# Style-Preserving Speech-to-Speech Translation Experiment

This notebook runs the experiment to determine the minimal duration of speaker embeddings required to effectively clone a speaker's voice across languages.

## 1. Setup Environment
Install necessary dependencies if running on Google Colab.

In [None]:
# !pip install torch transformers speechbrain soundfile librosa openai-whisper accelerate sentencepiece pydantic torchcodec datasets kagglehub[pandas-datasets]

## 2. Import Modules
Import the experiment setup and runner classes.

In [None]:
import os
import sys

# Add current directory to path if needed
sys.path.append(os.getcwd())

from enums import Language
from setup_experiment import ExperimentSetup
from run_experiment import ExperimentRunner

## 3. Configure Experiment
Define the parameters for the experiment: source/target languages and reference durations to test.

In [None]:
SOURCE_LANG = Language.ENGLISH
TARGET_LANG = Language.SPANISH
DURATIONS = [5.0, 10.0, 15.0, 20.0, 30.0]
NUM_SPEAKERS = 5 # Number of unique speakers to test
SEED = 42

## 4. Prepare Data
This step:
1. Downloads/Loads Common Voice dataset via KaggleHub.
2. Selects `NUM_SPEAKERS` with sufficient data.
3. Creates concatenated reference audio files for each duration.
4. Generates a manifest for the experiment run.

In [None]:
setup = ExperimentSetup(
    source_language=SOURCE_LANG,
    target_language=TARGET_LANG,
    reference_durations=DURATIONS,
    seed=SEED
)

# Prepare the manifest
manifest = setup.prepare_data(num_speakers=NUM_SPEAKERS)

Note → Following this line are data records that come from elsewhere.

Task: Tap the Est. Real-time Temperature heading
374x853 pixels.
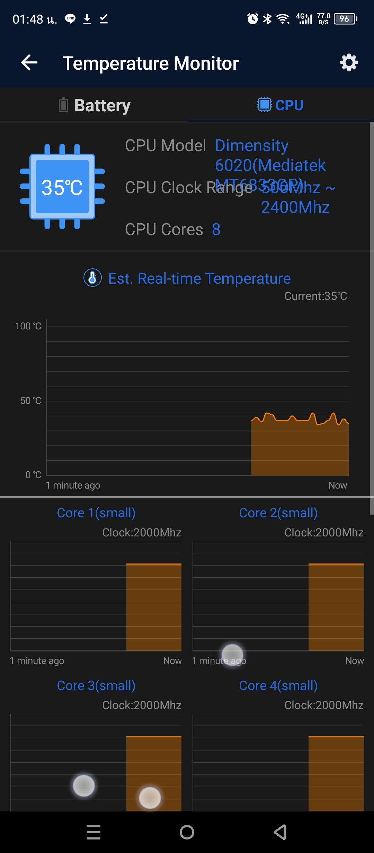Action: pos(199,278)
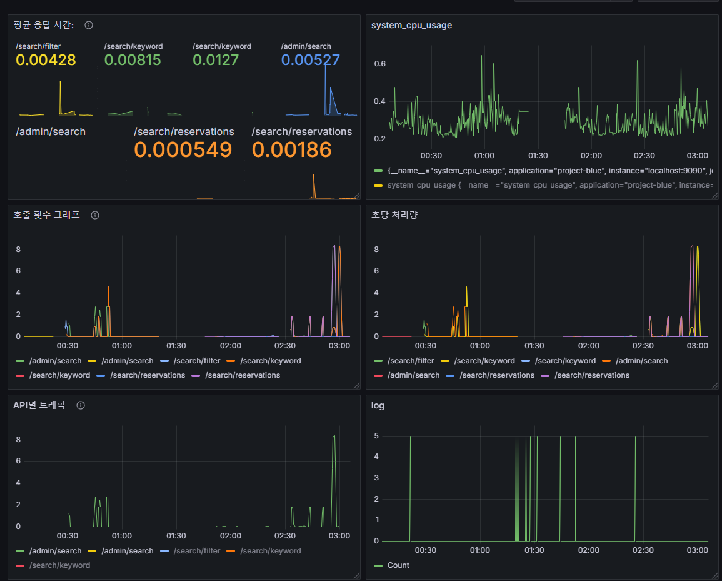
Task: Toggle green /admin/search series in 호출 횟수 legend
Action: tap(48, 361)
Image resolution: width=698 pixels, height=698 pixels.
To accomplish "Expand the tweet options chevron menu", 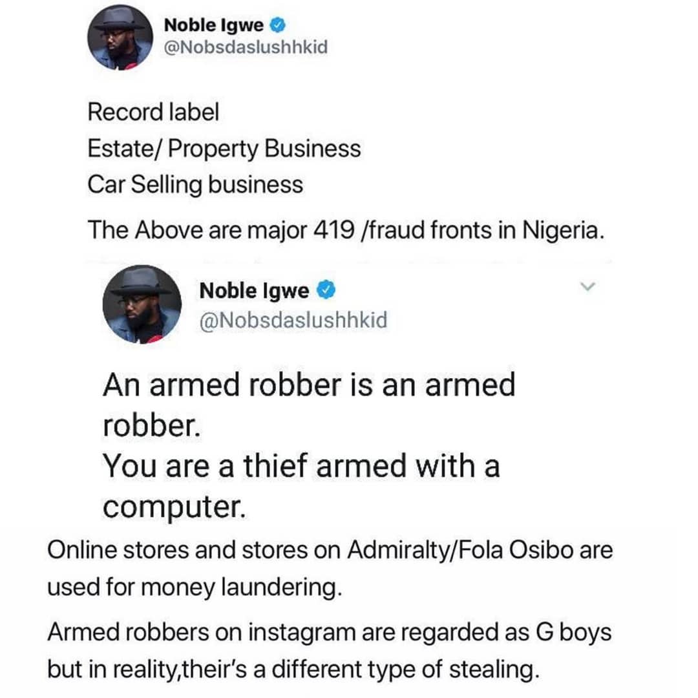I will click(x=588, y=287).

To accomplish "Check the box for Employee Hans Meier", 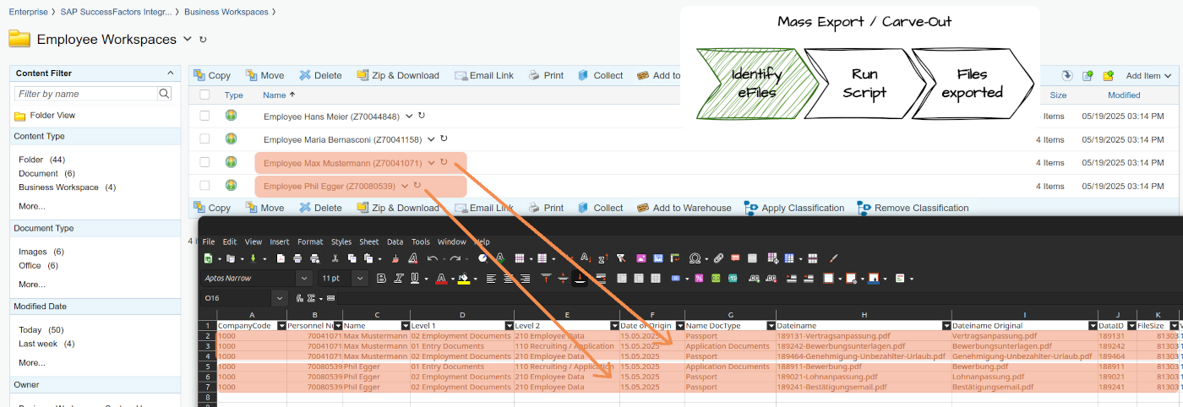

print(f"Manifest ready with {len(manifest)} speakers.")
print("Sample Item:", manifest[0] if manifest else "No data")

## 5. Run Experiment
Execute the pipeline for each speaker and duration:
1. Extract ground truth embedding (original speaker).
2. Translate source text to Spanish.
3. Synthesize Spanish speech using the reference audio (5s, 10s, etc.) for style.
4. Compute Cosine Similarity between ground truth and output embeddings.

In [None]:
runner = ExperimentRunner()
runner.run(manifest)

## 6. Analyze Results
Save and inspect the results.

In [None]:
runner.save_results("experiment_results.csv")

import pandas as pd
results_df = pd.read_csv("experiment_results.csv")

# Display average similarity score per duration
print("\nAverage Similarity Scores by Duration:")
print(results_df.groupby("duration")["similarity_score"].mean())

results_df.head(10)